- [Exercise] Copy every item from the line containing "Viewport: 1389px width, 868px" down to the line containing "will (x=66, y=68).", keeping the request text unchanged and offsetting each coordinate in the answers by -125.
====== Records shown ======
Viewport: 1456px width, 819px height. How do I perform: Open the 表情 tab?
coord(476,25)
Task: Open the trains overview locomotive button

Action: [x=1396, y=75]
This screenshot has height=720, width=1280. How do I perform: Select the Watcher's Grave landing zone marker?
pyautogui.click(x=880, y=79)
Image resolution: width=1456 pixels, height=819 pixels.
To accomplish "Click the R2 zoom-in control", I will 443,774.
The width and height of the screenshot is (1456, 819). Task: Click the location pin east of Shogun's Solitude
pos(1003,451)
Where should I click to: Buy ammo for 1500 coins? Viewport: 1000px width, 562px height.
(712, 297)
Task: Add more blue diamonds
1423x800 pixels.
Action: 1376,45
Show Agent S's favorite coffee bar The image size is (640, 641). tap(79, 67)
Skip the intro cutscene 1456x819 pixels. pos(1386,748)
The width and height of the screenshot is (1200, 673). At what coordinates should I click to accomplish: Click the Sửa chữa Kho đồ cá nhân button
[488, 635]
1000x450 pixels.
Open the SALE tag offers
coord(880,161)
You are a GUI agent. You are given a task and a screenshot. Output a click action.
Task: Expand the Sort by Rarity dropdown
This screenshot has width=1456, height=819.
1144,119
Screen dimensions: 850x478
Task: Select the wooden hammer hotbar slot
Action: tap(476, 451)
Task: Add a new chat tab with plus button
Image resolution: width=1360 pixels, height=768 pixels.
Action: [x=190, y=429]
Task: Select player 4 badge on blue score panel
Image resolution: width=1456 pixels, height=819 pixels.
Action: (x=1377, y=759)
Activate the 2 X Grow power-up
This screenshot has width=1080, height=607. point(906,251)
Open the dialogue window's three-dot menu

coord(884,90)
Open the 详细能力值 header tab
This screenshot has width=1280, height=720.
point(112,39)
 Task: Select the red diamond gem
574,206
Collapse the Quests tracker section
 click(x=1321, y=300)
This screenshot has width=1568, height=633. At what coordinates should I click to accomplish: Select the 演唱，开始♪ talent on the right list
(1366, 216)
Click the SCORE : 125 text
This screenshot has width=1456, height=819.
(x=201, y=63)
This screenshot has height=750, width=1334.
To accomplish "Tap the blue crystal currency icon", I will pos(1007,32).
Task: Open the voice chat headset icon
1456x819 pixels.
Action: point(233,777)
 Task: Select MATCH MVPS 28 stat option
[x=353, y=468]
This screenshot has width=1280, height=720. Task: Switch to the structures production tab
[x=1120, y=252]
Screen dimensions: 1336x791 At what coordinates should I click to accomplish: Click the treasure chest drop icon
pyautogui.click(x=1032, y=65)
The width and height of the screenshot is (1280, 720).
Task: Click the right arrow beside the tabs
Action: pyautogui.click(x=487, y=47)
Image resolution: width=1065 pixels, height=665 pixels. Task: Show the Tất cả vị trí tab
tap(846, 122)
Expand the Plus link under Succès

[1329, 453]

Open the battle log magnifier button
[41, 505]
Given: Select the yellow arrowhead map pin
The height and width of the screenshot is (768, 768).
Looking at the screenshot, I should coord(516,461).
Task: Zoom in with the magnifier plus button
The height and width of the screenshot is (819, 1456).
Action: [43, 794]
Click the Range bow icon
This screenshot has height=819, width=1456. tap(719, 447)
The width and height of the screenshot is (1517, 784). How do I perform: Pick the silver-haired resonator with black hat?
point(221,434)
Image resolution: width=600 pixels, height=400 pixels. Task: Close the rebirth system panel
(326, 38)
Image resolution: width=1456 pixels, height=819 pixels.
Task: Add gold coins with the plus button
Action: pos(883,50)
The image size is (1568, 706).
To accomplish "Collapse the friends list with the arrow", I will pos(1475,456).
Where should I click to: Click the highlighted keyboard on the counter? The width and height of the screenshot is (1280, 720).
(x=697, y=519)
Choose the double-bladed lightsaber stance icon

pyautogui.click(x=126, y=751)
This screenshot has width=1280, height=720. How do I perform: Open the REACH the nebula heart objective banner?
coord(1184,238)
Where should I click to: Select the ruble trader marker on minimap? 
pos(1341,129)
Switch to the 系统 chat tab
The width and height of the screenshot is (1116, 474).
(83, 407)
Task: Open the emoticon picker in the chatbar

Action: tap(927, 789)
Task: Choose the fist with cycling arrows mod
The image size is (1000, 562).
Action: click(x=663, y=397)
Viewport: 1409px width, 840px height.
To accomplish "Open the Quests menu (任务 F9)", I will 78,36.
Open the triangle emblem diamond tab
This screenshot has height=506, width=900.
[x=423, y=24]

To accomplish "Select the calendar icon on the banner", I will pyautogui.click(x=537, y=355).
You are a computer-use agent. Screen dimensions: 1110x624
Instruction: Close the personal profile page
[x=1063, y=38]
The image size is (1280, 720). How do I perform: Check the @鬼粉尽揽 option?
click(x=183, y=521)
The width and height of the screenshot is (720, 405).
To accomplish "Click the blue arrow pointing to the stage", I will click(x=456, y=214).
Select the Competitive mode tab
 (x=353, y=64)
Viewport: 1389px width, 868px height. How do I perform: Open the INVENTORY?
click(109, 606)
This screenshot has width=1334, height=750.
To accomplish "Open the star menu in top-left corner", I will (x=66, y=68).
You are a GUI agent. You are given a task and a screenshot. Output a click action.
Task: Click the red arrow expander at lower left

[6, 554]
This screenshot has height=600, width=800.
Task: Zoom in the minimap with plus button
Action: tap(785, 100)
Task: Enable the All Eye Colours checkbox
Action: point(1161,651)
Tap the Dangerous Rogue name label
======
- [Finished answer]
Viewport: 1389px width, 868px height. How do I perform: Open the INVENTORY?
click(-16, 481)
This screenshot has width=1334, height=750.
To accomplish "Open the star menu in top-left corner", I will (x=-59, y=-57).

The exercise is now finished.